About this item

1920s script girl Jessie Beckett investigates the murder of a movie projectionist in this absorbing historical mystery. "Joe Petrovitch was gunned down on a sunny Saturday afternoon in early October, during the ninth reel of Charlie Chaplin's Gold Rush." Employed by Douglas Fairbanks and Mary Pickford, Jessie Beckett has a busy time as Script Girl for Pickford-Fairbanks studios. Yet she also has a reputation as a skilled amateur sleuth. So when a projectionist is shot dead and his grieving widow asks Jessie if she can find out who killed him, Jessie is determined to find the killer and his motive. But who was the mysterious man in the red coat who fired three shots at Joe Petrovitch? And how could he enter and leave a crowded theatre without being noticed? To find the answers, Jessie must delve into the dead man's past and uncover dark secrets from another continent and another era.



About the Author

Mary Miley

I'm an Army brat who has lived in Virginia most of my adult life. I received my BA and MA in history from the College of William and Mary and taught American history and museum studies at Virginia Commonwealth University for thirteen years. I am the author of 200 magazine articles, most on history, travel, and business topics, and of a dozen nonfiction books. The Impersonator (2013) was my first foray into fiction (and it won the national Mystery Writers of America award for Best First Crime Novel) ; Silent Murders (2014) is a sequel. The third, Renting Silence, came out in 2016 and the fourth, Murder in Disguise, is due in August, 2017. I'm having a ball with the Roaring Twenties era and my characters, who are starting to seem like family! Meanwhile, I have a new gothic romance, Stolen Memories, available in paperback and as an ebook.

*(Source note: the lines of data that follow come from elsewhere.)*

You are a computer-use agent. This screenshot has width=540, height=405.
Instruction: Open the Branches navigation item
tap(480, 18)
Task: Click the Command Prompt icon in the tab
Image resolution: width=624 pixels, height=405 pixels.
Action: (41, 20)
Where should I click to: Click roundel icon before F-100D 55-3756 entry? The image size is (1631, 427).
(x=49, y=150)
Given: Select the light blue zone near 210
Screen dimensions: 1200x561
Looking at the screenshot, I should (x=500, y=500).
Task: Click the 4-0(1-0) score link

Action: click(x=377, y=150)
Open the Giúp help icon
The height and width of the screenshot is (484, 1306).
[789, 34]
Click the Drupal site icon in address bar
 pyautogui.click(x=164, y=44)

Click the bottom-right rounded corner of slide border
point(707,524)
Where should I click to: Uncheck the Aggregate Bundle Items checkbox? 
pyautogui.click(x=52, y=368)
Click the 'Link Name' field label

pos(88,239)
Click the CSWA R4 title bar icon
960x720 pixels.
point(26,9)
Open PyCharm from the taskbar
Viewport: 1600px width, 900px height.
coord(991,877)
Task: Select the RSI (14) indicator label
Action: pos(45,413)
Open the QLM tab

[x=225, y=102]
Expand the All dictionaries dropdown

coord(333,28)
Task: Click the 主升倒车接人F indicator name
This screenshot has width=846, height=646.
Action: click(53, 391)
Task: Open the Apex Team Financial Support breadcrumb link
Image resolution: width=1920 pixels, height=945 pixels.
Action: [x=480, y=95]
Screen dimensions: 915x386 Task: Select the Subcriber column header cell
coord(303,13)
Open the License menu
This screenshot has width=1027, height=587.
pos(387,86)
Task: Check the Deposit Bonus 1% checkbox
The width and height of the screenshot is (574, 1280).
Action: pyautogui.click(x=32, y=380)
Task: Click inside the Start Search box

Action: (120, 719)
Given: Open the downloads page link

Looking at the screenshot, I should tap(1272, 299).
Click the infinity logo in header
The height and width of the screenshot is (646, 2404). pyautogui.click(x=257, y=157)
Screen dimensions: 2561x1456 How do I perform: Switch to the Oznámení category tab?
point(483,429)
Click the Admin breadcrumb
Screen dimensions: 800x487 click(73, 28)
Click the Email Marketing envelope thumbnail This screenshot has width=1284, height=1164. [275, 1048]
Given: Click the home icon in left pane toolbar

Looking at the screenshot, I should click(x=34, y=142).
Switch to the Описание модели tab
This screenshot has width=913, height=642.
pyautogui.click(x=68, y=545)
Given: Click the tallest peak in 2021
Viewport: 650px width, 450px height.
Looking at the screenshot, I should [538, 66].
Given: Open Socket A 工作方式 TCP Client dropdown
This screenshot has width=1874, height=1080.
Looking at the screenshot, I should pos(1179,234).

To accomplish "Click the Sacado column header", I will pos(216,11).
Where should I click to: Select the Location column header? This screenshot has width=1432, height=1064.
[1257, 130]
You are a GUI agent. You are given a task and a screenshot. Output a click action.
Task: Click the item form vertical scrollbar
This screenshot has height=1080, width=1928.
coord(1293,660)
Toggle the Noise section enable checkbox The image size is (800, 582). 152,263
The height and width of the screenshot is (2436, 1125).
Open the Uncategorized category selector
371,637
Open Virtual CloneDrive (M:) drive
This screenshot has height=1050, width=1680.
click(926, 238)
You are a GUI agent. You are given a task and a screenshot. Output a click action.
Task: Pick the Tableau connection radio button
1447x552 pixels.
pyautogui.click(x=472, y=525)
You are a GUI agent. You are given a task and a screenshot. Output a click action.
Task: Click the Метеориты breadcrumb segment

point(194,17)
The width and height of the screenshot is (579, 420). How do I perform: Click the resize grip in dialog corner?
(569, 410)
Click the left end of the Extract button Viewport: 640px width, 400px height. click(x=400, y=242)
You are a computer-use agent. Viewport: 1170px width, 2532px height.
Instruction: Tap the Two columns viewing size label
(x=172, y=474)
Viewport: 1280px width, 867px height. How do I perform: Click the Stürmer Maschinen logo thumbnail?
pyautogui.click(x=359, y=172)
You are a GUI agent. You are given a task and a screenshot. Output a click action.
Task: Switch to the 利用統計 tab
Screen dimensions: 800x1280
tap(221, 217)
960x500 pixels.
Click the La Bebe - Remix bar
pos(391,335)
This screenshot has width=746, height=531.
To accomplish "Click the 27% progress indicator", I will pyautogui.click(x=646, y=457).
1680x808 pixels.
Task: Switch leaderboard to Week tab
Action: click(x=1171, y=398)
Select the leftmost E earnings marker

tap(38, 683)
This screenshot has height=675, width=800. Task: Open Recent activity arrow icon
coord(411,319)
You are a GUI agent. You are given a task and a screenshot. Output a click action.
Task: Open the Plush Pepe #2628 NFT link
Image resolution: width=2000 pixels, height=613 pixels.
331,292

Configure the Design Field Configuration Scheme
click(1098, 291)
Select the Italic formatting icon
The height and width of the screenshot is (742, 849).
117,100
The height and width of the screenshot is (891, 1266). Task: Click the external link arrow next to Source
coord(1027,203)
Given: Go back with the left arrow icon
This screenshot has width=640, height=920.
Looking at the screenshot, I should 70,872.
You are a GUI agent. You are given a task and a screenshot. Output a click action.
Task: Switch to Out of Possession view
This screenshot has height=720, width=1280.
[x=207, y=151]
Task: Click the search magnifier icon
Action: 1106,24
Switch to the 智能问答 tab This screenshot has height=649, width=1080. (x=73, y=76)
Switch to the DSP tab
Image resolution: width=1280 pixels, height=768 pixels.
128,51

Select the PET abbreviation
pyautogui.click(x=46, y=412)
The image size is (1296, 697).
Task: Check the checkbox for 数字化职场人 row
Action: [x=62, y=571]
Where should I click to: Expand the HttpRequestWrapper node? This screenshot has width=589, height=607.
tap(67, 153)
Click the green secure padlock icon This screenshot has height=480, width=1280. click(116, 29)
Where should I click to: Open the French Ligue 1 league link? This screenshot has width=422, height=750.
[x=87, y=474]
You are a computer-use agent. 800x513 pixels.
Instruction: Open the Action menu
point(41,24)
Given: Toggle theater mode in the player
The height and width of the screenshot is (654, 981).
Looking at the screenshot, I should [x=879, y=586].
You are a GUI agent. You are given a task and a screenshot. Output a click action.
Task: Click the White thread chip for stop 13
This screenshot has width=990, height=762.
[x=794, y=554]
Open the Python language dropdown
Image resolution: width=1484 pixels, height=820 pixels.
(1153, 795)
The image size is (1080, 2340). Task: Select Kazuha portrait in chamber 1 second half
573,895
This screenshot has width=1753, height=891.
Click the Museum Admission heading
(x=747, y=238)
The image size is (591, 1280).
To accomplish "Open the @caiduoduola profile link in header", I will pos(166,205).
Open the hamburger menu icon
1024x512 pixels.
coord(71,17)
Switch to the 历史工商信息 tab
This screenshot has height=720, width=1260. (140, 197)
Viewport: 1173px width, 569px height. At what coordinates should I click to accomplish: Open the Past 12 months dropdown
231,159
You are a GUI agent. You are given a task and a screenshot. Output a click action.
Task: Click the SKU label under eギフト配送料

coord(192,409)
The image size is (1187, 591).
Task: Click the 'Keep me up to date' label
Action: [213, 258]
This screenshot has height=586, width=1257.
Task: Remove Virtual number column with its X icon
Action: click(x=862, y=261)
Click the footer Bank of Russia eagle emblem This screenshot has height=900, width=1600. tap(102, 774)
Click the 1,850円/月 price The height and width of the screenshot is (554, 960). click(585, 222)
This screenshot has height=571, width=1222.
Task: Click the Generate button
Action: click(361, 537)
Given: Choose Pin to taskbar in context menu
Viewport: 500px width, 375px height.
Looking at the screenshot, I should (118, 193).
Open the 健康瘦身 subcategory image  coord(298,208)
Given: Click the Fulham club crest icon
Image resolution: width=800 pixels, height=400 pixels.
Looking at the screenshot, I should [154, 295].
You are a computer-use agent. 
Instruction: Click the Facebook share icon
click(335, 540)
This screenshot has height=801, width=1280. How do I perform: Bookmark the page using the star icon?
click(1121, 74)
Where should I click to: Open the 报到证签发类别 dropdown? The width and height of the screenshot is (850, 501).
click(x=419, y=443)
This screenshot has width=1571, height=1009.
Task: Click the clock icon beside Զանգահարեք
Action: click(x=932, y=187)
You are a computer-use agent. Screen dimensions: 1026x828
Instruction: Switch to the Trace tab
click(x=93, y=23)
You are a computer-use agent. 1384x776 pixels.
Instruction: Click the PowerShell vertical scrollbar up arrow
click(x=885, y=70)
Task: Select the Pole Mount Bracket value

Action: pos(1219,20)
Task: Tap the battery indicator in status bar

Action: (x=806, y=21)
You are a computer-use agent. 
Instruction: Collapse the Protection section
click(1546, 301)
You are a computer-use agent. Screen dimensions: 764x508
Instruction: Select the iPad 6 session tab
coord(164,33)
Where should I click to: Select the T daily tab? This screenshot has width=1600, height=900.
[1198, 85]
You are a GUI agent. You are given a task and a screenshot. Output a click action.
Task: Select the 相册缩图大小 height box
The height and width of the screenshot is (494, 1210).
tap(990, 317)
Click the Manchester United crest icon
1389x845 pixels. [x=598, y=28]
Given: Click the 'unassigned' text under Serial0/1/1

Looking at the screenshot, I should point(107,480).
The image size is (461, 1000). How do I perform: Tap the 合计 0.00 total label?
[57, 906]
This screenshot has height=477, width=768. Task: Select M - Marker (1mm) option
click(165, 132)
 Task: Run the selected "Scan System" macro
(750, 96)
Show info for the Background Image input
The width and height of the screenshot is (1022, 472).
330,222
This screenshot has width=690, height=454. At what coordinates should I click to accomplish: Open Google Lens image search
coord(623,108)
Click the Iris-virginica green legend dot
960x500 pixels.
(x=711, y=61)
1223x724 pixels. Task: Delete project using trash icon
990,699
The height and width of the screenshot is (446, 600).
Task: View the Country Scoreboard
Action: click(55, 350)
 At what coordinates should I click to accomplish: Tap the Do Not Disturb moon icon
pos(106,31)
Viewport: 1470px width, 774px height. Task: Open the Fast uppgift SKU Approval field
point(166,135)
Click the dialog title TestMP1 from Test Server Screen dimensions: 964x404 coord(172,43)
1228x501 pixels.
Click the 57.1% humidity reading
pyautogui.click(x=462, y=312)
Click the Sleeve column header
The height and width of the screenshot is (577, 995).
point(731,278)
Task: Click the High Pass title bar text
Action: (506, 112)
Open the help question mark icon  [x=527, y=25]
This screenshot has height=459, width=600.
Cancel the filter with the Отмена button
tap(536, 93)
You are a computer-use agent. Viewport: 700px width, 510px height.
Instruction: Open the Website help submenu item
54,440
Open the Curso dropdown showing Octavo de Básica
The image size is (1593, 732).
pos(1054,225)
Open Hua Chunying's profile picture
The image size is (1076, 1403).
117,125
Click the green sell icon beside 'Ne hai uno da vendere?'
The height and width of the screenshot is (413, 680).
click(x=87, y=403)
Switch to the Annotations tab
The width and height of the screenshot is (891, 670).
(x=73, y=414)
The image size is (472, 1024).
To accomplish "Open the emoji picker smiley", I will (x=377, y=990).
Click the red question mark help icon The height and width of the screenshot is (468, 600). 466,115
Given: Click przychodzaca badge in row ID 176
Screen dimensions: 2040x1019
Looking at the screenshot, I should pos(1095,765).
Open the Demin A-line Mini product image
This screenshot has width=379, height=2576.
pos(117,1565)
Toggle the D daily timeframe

In first grade I took a shine to Show and Tell and have never stopped. Whenever I teach or lecture, I bring Stuff along with me, historical Stuff that helps paint a picture of my subject or era. For my Roaring Twenties mystery series, I've been collecting items that relate to both period and plot. So far I have a dozen vaudeville programs, two beaded flapper dresses that belonged to my grandmother, some period magazines and advertisements, a blown-glass fisherman's float, and most recently, a bottle of mercury bichloride (empty!) , the medicine/poison that figures in Silent Murders.

The Roaring Twenties is the most fascinating decade in American history and the perfect setting for a mystery series.